Copy out the lines of the data below word for word, starting with the line that contains "Select the heading word EJEMPLO" and continuing through the end of the data. Leave out the pictures.

Data for locating displayed items:
'''

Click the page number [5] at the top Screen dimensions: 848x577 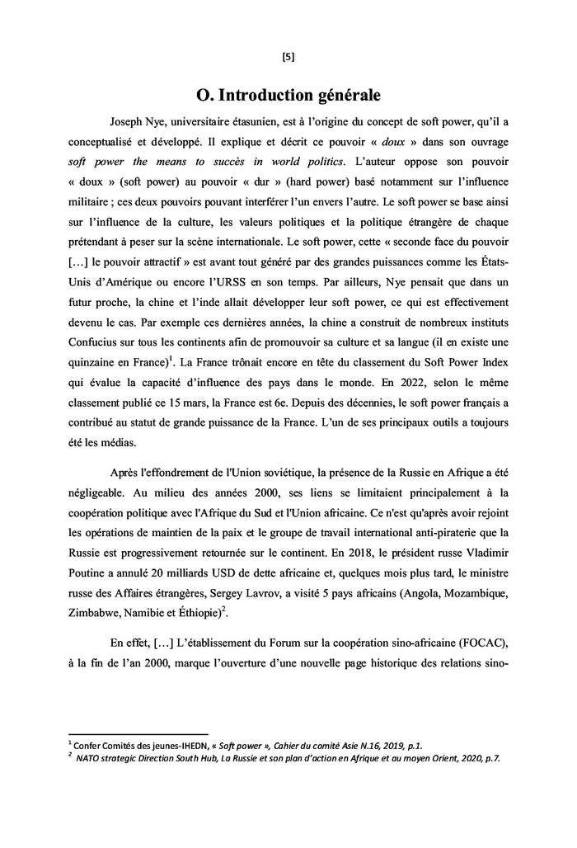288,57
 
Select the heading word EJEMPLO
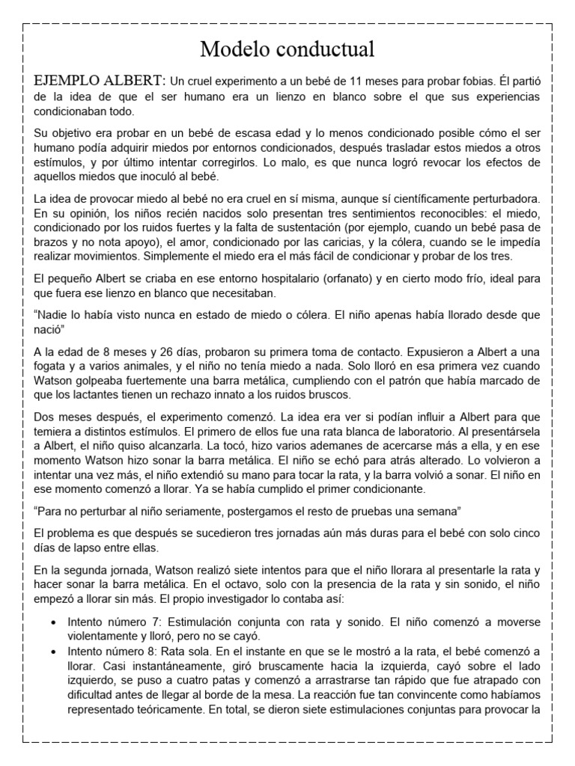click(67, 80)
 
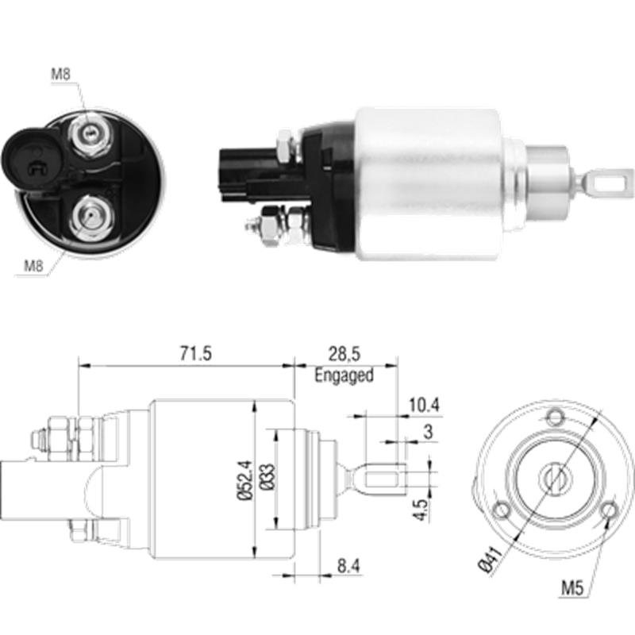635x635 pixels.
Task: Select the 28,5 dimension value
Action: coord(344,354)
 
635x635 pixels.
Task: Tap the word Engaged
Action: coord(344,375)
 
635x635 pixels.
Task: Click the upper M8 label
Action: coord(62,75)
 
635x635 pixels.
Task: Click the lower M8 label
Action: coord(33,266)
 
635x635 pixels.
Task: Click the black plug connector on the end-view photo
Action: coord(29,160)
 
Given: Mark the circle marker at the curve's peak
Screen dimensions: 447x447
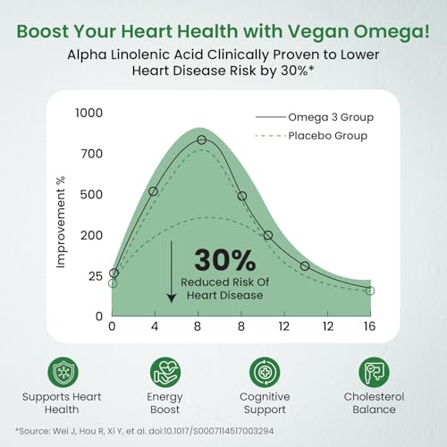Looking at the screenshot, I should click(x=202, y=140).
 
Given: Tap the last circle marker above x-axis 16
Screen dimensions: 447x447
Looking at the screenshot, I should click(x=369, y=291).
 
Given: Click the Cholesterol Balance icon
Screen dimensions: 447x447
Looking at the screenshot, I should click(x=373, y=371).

'''

● Solution for this task
Select the heading word EJEMPLO
click(67, 80)
 
635x635 pixels.
Task: Select the 28,5 dimension value
Action: coord(344,354)
 
635x635 pixels.
Task: Tap the word Engaged
Action: coord(344,375)
 
635x635 pixels.
Task: Click the upper M8 label
Action: coord(62,75)
 
635x635 pixels.
Task: Click the lower M8 label
Action: coord(33,266)
 
635x635 pixels.
Task: Click the black plug connector on the end-view photo
Action: coord(29,160)
 
Given: Mark the circle marker at the curve's peak
Screen dimensions: 447x447
Looking at the screenshot, I should click(x=202, y=140).
 
Given: Tap the last circle marker above x-axis 16
Screen dimensions: 447x447
Looking at the screenshot, I should click(x=369, y=291).
 
Given: Click the Cholesterol Balance icon
Screen dimensions: 447x447
Looking at the screenshot, I should click(x=373, y=371).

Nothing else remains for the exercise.